When a new member joined, we wouldn’t give current members any information about the new member, other than the fact of someone joining in 3 - 4 weeks. They would ask, and we would talk about their curiosity and imaginings, but on the grounds that before technology ways of gauging the sex of an unborn child was to swing a magnet, or watch a feather, we thought it more helpful to allow free reign rather than define and thereby in some way pin something down about a prospective new person. Or try to gain some control over the anxiety of what might be stirred by the new person joining. The template of The New Person was enough to manage, without a gender or age template being there before someone even arrived.

Some points to finish:

In all the time we have run groups together we have had consistent weekly supervision with a group supervisor.

Not everyone works in co-therapy, many work as a single conductor of a group. We have enjoyed working together, and there have been times when patients have commented on how good it has been to watch us work together, clearly comfortable with one another, not afraid to disagree or to add to what the other has said.
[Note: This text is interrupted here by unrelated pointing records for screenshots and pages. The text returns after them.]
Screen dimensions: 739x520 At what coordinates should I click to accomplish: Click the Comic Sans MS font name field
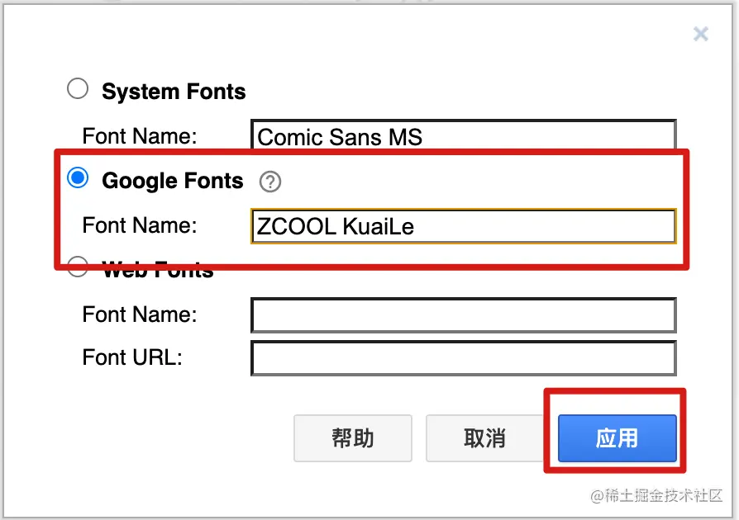pos(463,134)
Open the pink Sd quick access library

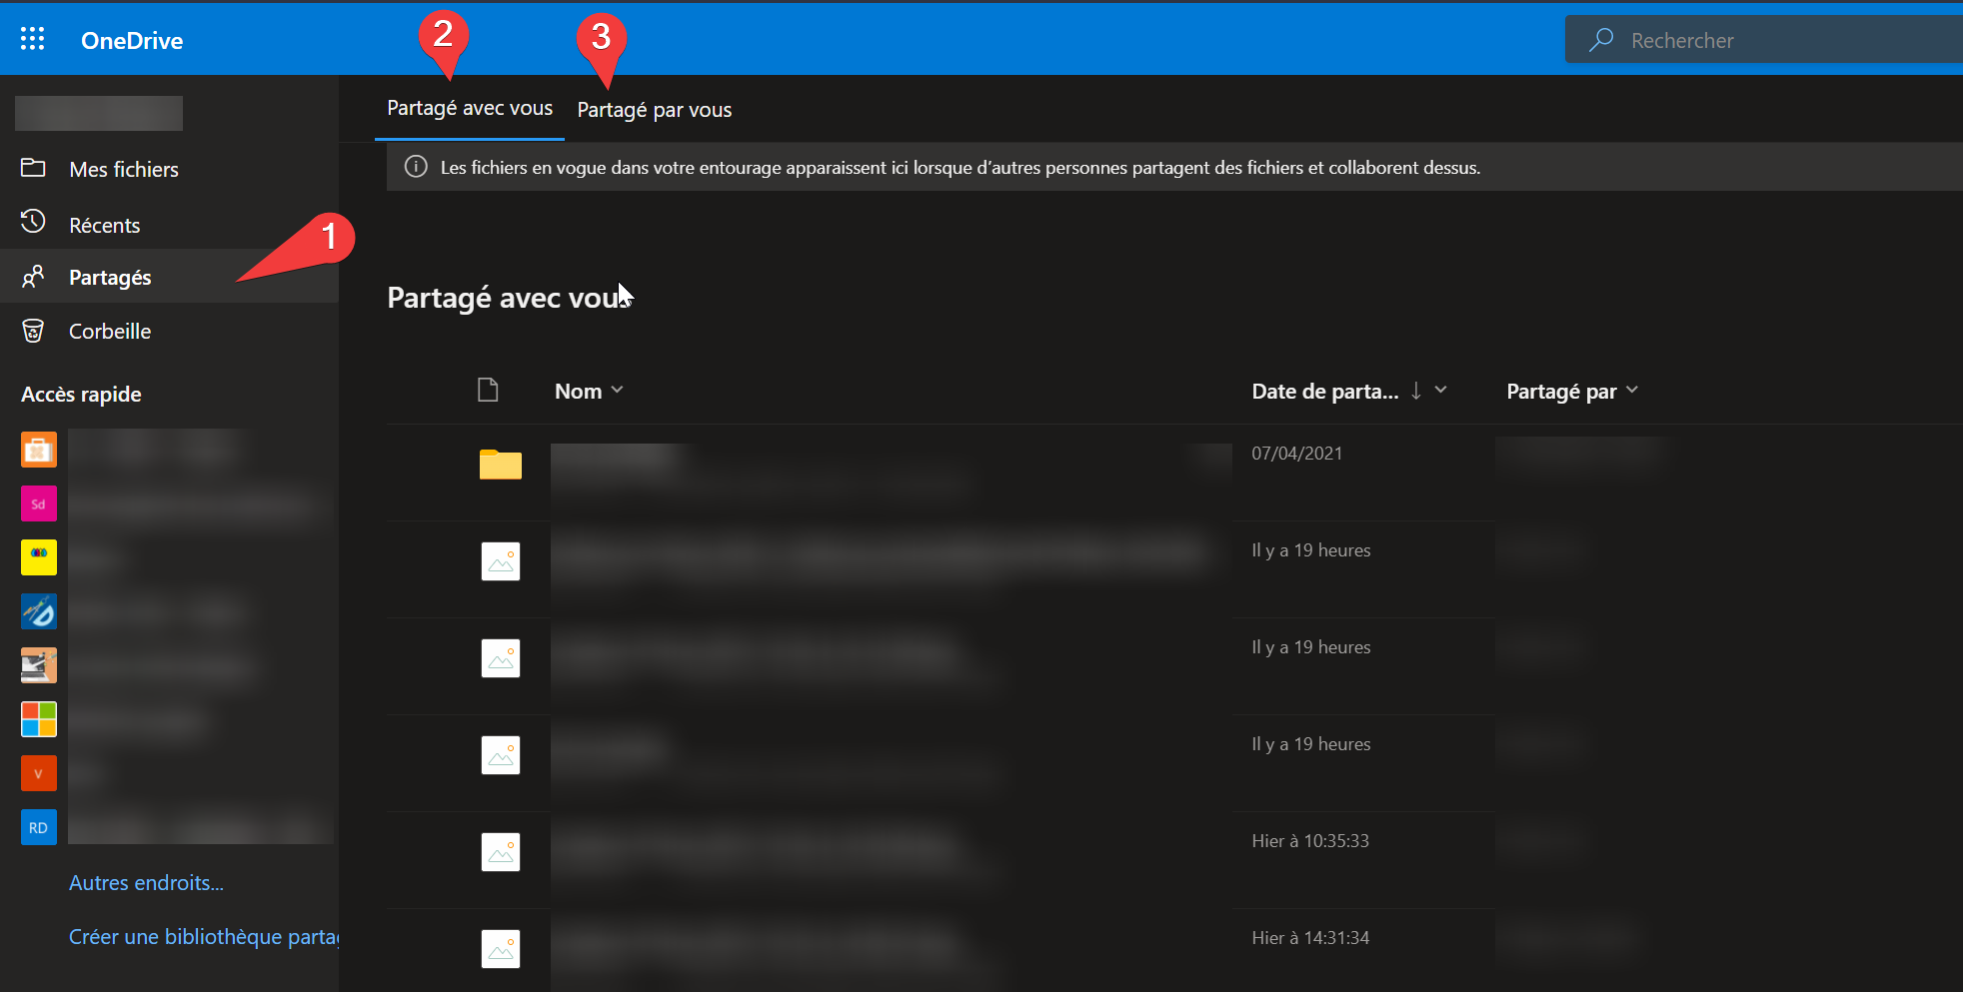click(x=39, y=504)
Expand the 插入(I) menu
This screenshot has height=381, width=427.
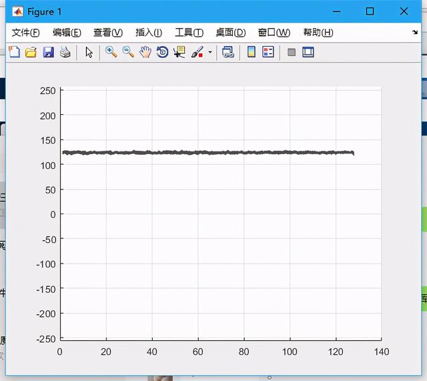coord(148,33)
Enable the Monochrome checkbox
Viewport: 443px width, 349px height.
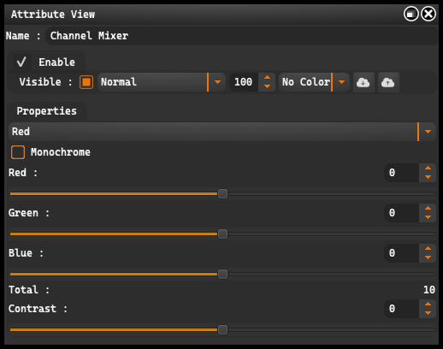click(18, 152)
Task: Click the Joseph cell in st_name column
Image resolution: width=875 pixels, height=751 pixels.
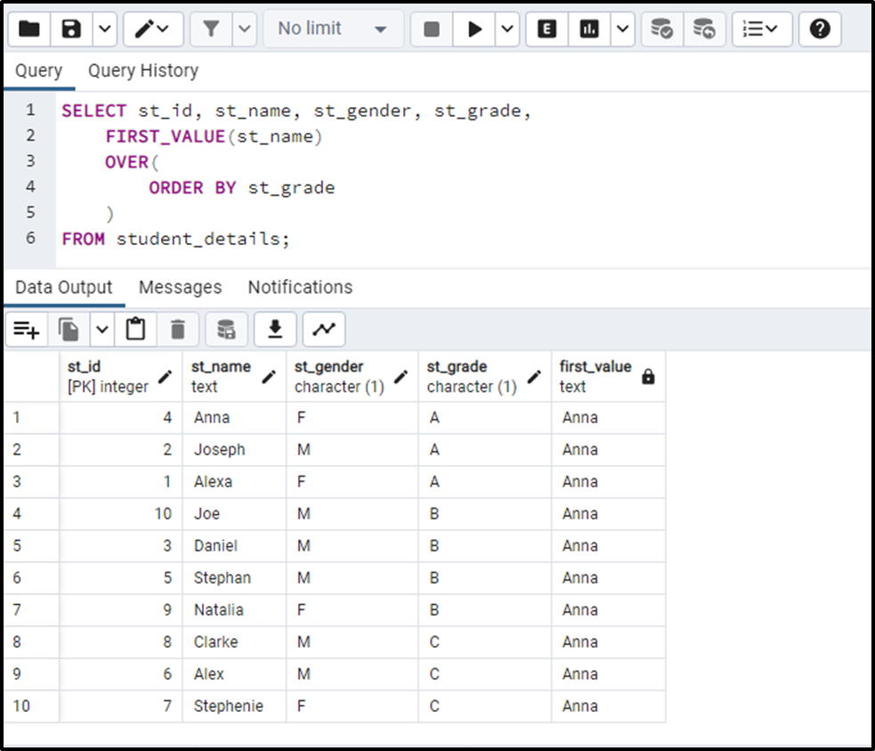Action: (x=220, y=449)
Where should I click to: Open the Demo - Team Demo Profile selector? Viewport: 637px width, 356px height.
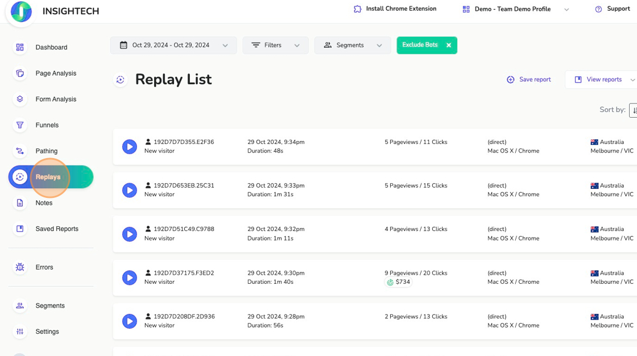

Many who join a group have had a difficult time in their family of origin, so to see a couple working constructively has been helpful to them. And while we have each run the group on our own when the need required us to, which was helpful in reassuring ourselves that we actually could do that, we have very much enjoyed working together, being able to talk together about the group, about what we thought and felt. It has been richly rewarding, we have both grown and developed in that time, and most importantly, it has been fun.